NFL legend Mike Ditka against kneeling during national anthem: 'Get the hell out of the country'

CINCINNATI — NFL legend Mike Ditka made it clear that he disagrees with any athlete that kneels for the national anthem. 

The Hall of Famer is the chairman of the Extreme Football League — a women's tackle football organization. 

Ditka, 80, said he would oppose any athletes in the X League that decided to kneel during the national anthem.  

“If you can’t respect our national anthem, get the hell out of the country,” Ditka said in a video interview with TMZ Sports. “That’s the way I feel.

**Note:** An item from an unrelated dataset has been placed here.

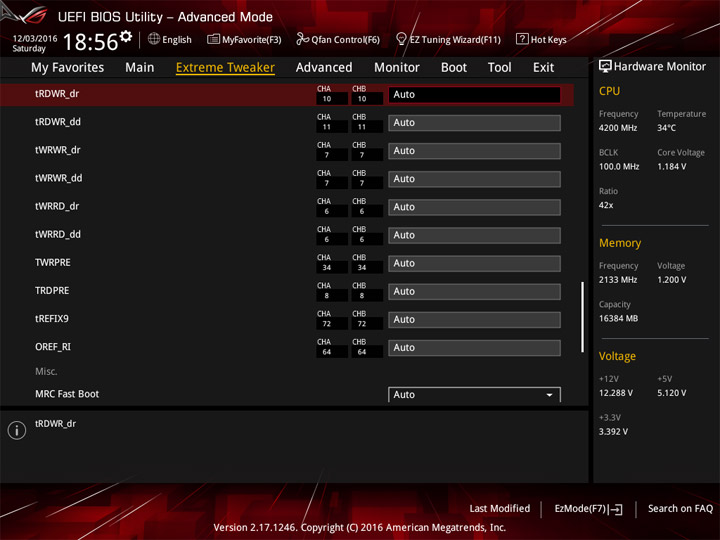Click Last Modified at the bottom
The width and height of the screenshot is (720, 540).
(x=500, y=509)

Of course, I’m old-fashioned. I’m only going to say what I feel.”

He made it clear that these are his personal beliefs and that he doesn't have the power to change the league policy. 

"You don't protest against the flag and you don't protest against this country who's given you the opportunities to make a living playing a sport that you never thought would happen," Ditka said. "So, I don't want to hear all the crap."

The X League was originally founded as the Lingerie Football League, before it became the Legends Football League in 2009. They have teams in Los Angeles, Austin, Denver, Seattle, Chicago, Atlanta, Kansas City and Omaha.

Ditka was a six-time All-Pro tight end. As a head coach, he helped the Bears become arguably the greatest defense in all-time en route to a Super Bowl VI victory.

In 1988, he became the first tight end induced into the Pro Football Hall of Fame. 

Ditka also infamously offered the Bengals his entire draft class in 1999 and multiple picks the following year in an attempt to trade up for running back Ricky Williams. The Bengals didn't take the deal and selected quarterback Akili Smith with the No. 3 pick, who ended up being one of the biggest draft busts in team history. 

Ditka ultimately landed Williams in a trade that send eight draft selections, including two first-round picks to Washington for the No. 5 pick in the 1999 NFL Draft.